Fractal Labs uses artificial intelligence to unlock insights for strategic development within an organization by converting data into measurable and scalable financial and risk tools to improve efficiency, reduce operational costs, and overcome regulatory, financial, and fraud challenges.

This multifaceted approach has won significant financial backing, notably a $20 million capital infusion to back debt and equity funding via various prominent investors on top of a $20 million funding round from Lendable that was announced last September.

This capital infusion will accelerate Finclusion’s expansion into Mozambique and Uganda and grow existing operations across Eswatini, Kenya, South Africa, and Tanzania. The capital will also support product expansion across the buy now pay later and wage streaming offerings.

Nuy envisions building a billion-dollar loan book over the next five years by growing its customer base from the current 20,000 to a million small borrowers whose average loan is under $1,000. Initial loans average about $200, and half the borrowers are women entrepreneurs.

Finclusion recently bolstered its credentials by naming well-known and much celebrated African businesswoman Matsi Modise as Chairwoman. Modise, who has been on a mission to contribute to Africa’s skills revolution, says she accepted this opportunity “because Africans need to create and tell their success story."
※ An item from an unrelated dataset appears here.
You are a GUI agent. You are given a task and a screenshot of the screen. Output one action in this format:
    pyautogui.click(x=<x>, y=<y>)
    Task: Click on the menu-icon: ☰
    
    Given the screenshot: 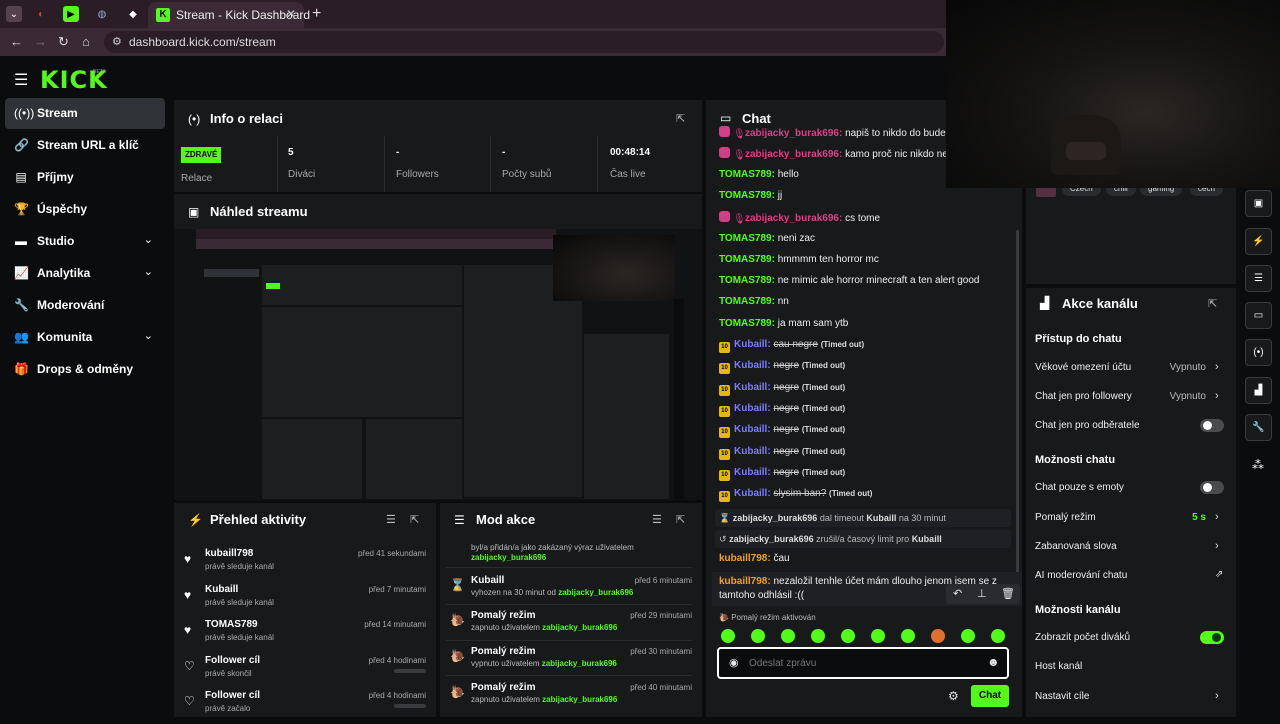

"Financial and digital inclusion is the cornerstone of Africa’s next generation of growth,” she added, and Finclusion provides “an opportunity to empower Africans to be more included in the economy, learn better financial management, and be able to better themselves.”

Nuy, too, is convinced that Africa – the last frontier - will take off as people gain access to entrepreneur-friendly credit. He hopes his firm can be a pillar in building up and driving economic growth across the continent. Empowering an army of young Africans with the twin visions of entrepreneurship and socially conscious investment seems an excellent way to make this vision tomorrow’s reality.

Duggan Flanakin is a Director of Policy at the Committee for a Constructive Tomorrow (CFACT). The views expressed are his own.